Your answer must be every record below, written out exactly as it appears.

RECORD EXTRACTS |
- Opening Delimiter -

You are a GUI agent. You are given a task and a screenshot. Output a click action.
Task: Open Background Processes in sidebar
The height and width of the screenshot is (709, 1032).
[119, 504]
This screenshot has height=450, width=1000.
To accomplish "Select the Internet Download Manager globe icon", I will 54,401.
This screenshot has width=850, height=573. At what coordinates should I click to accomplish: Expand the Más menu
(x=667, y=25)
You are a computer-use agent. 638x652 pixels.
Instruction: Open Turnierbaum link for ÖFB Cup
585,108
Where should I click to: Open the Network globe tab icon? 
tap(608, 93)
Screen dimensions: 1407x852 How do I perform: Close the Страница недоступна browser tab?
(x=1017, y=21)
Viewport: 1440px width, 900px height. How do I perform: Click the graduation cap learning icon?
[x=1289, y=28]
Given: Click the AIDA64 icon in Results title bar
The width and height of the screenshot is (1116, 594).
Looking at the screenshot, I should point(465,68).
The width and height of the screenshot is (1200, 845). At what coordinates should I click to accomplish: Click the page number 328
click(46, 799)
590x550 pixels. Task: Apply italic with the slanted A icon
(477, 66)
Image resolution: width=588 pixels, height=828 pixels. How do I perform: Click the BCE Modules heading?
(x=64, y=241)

- Closing Delimiter -

TASK SOLUTION |
You are a GUI agent. You are given a task and a screenshot. Output a click action.
Task: Open Background Processes in sidebar
The height and width of the screenshot is (709, 1032).
[119, 504]
This screenshot has height=450, width=1000.
To accomplish "Select the Internet Download Manager globe icon", I will 54,401.
This screenshot has width=850, height=573. At what coordinates should I click to accomplish: Expand the Más menu
(x=667, y=25)
You are a computer-use agent. 638x652 pixels.
Instruction: Open Turnierbaum link for ÖFB Cup
585,108
Where should I click to: Open the Network globe tab icon? 
tap(608, 93)
Screen dimensions: 1407x852 How do I perform: Close the Страница недоступна browser tab?
(x=1017, y=21)
Viewport: 1440px width, 900px height. How do I perform: Click the graduation cap learning icon?
[x=1289, y=28]
Given: Click the AIDA64 icon in Results title bar
The width and height of the screenshot is (1116, 594).
Looking at the screenshot, I should point(465,68).
The width and height of the screenshot is (1200, 845). At what coordinates should I click to accomplish: Click the page number 328
click(46, 799)
590x550 pixels. Task: Apply italic with the slanted A icon
(477, 66)
Image resolution: width=588 pixels, height=828 pixels. How do I perform: Click the BCE Modules heading?
(x=64, y=241)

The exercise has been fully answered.